#### Prompt
What lines of the data include the string "height"? Copy them all.

==== Data provided

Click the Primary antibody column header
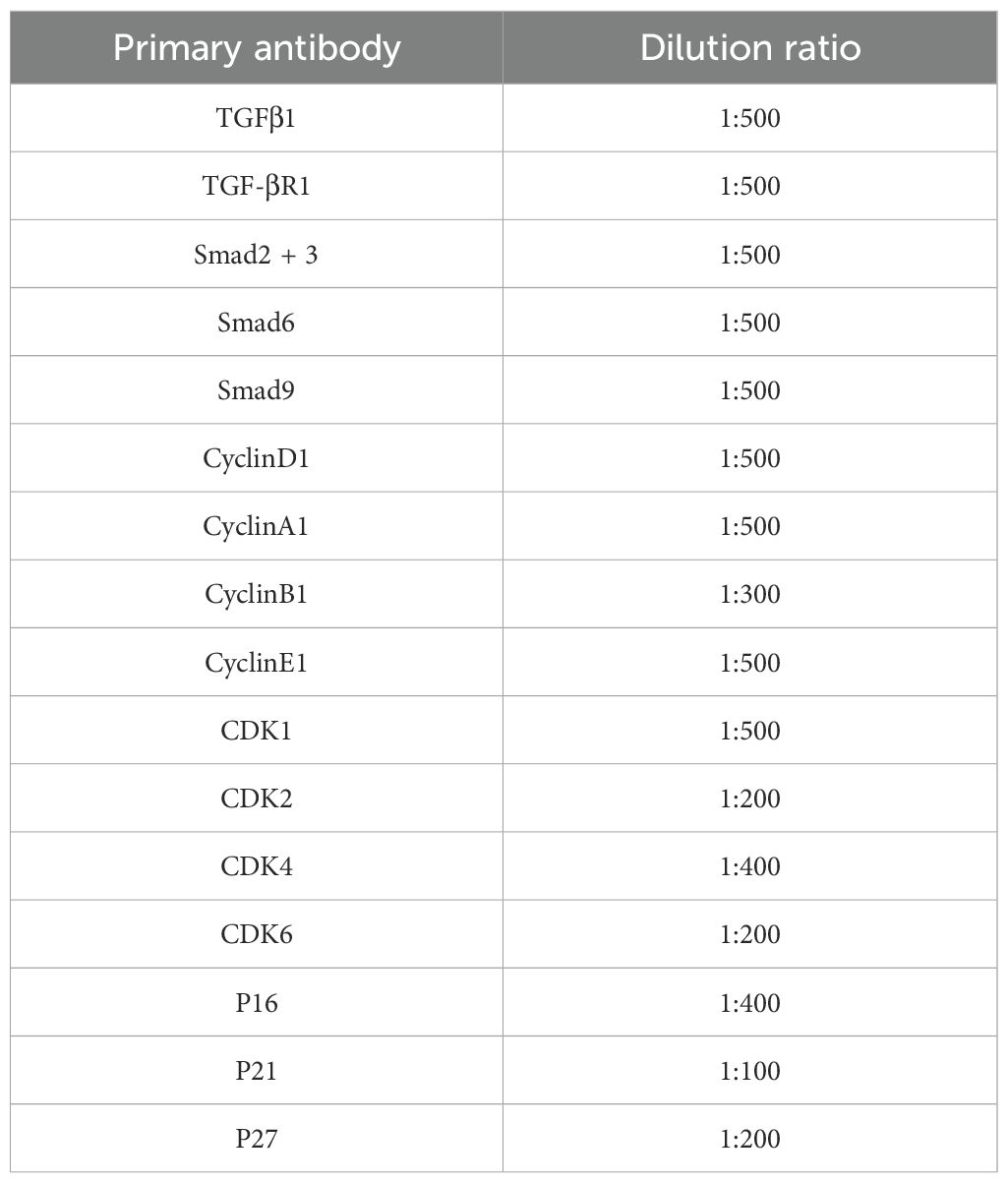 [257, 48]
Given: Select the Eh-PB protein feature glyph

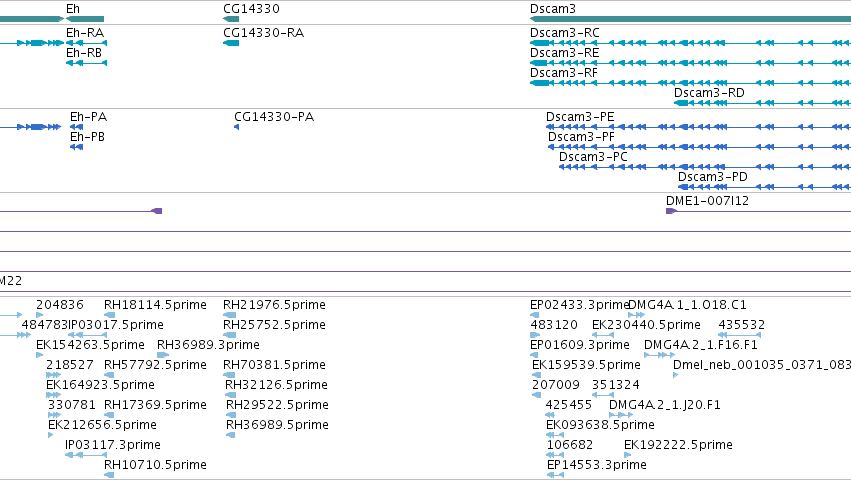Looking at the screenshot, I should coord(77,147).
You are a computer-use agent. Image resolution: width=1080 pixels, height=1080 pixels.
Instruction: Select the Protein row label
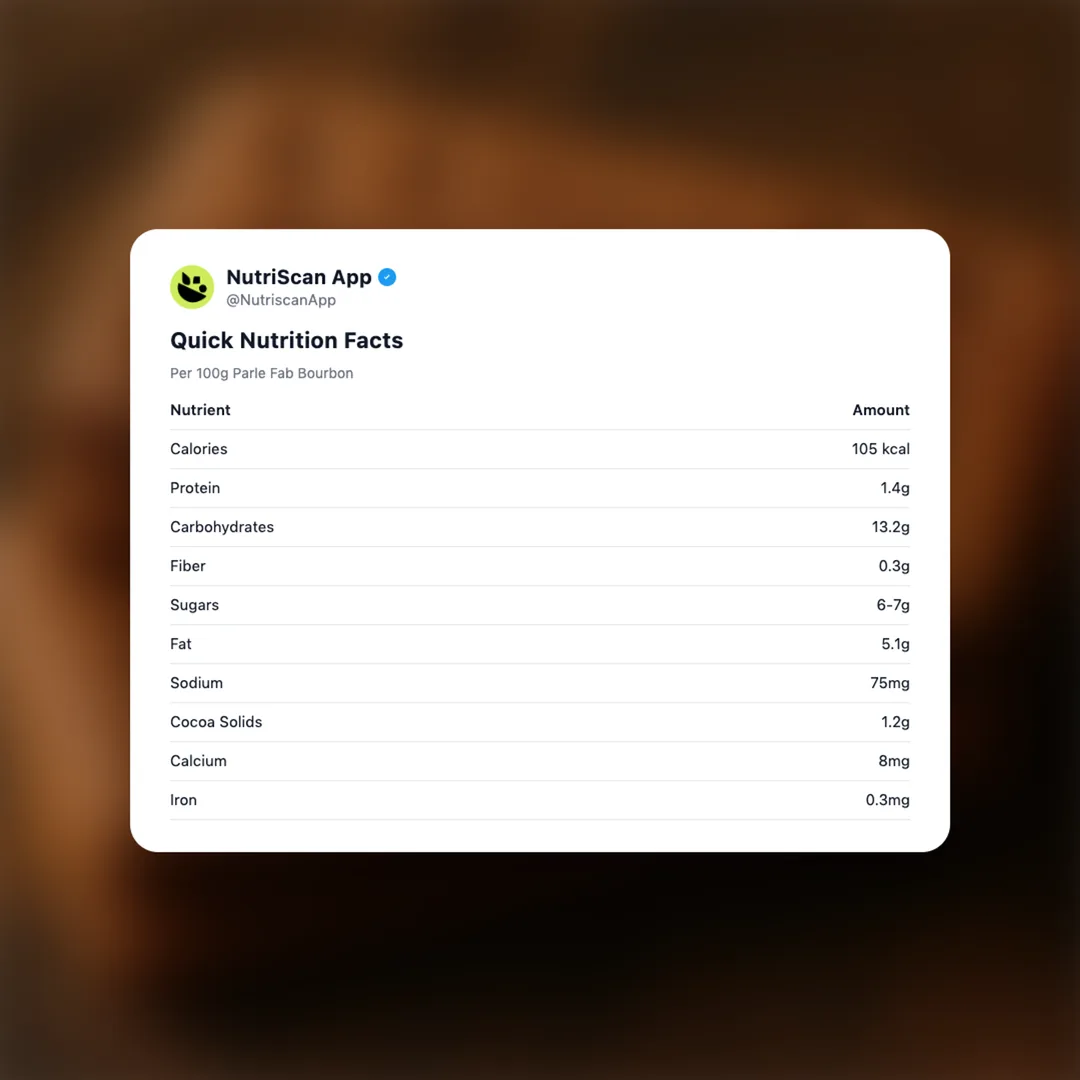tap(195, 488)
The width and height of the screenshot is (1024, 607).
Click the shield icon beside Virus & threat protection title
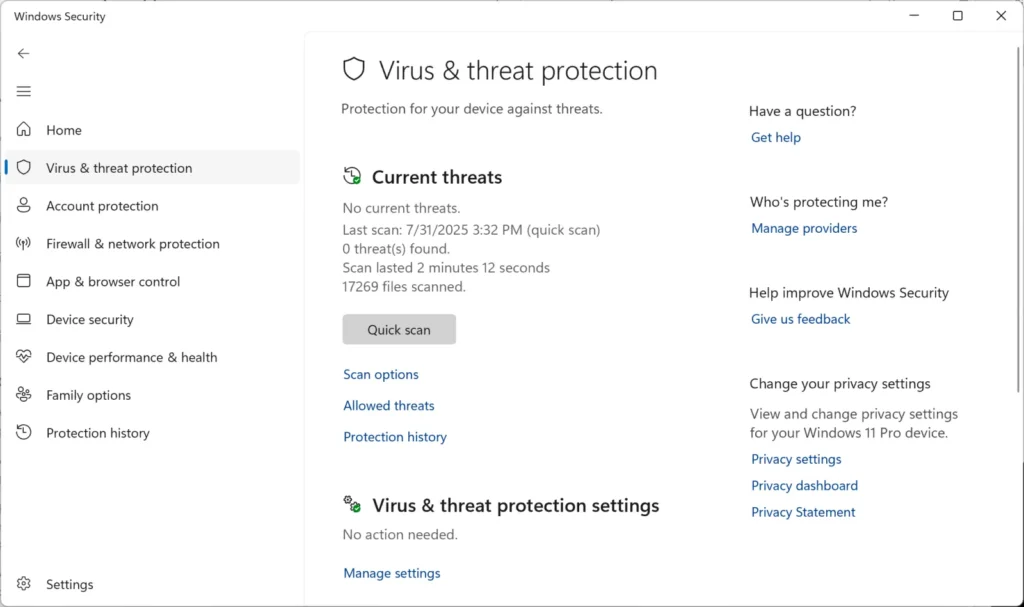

========

#### Expected answer
You are a computer-use agent. Image resolution: width=1080 pixels, height=1080 pixels.
The width and height of the screenshot is (1024, 607).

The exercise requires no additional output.